AWSUser_ReadOnly - The default group to assign to new users. Gives read-only access to all the necessary services.
Note that the non-admin groups have the DenyKMS
policy, which prevents them from viewing the environment variables that are used by all lambda functions on the account (and therefore the secrets that they use). This is necessary as AWS Secrets Manager does not have a free tier. When creating new user groups, ensure that this policy is applied to it unless it is an admin-like role.
Creating new AWS user accounts
Navigate to the “create user” page in IAM
Enter a user name for the account. Make it something straightforward, like the individual’s WatIAM ID (e.g.
cwijesek
)Check the “Provide user access to the AWS Management Console” box, check the “I want to create an IAM user” radio button (we’re not using AWS Identity Center…for now), and click “next”.

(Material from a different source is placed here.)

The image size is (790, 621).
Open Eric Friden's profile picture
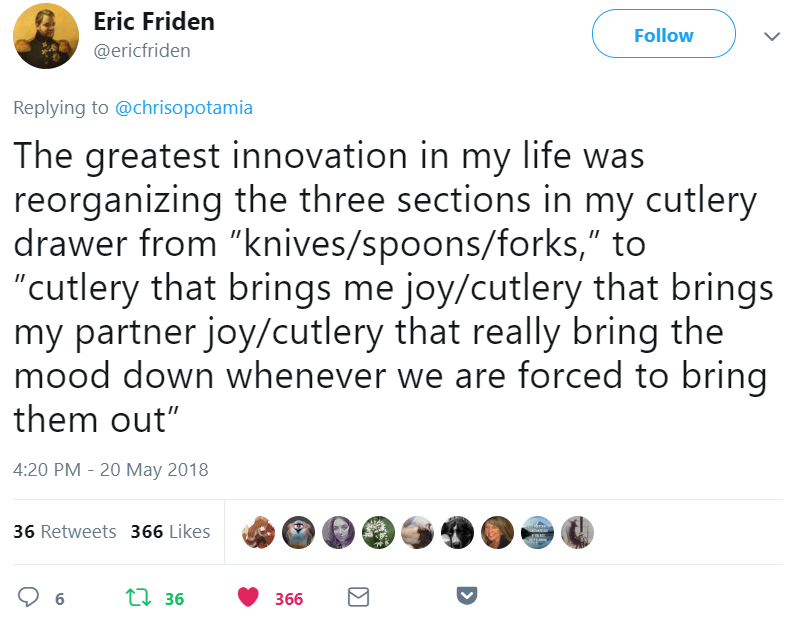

Select the User group that you want the user to be a part of. In almost all cases, this is just the
AWSUser_ReadOnly
group. Click “next”.Verify that all the configurations are correct and if so, click on the “Create user” button.
Send the listed user name and console password to the individual that you are creating the account for. Note that the password provided is temporary and on the user’s first login they will be prompted to change it.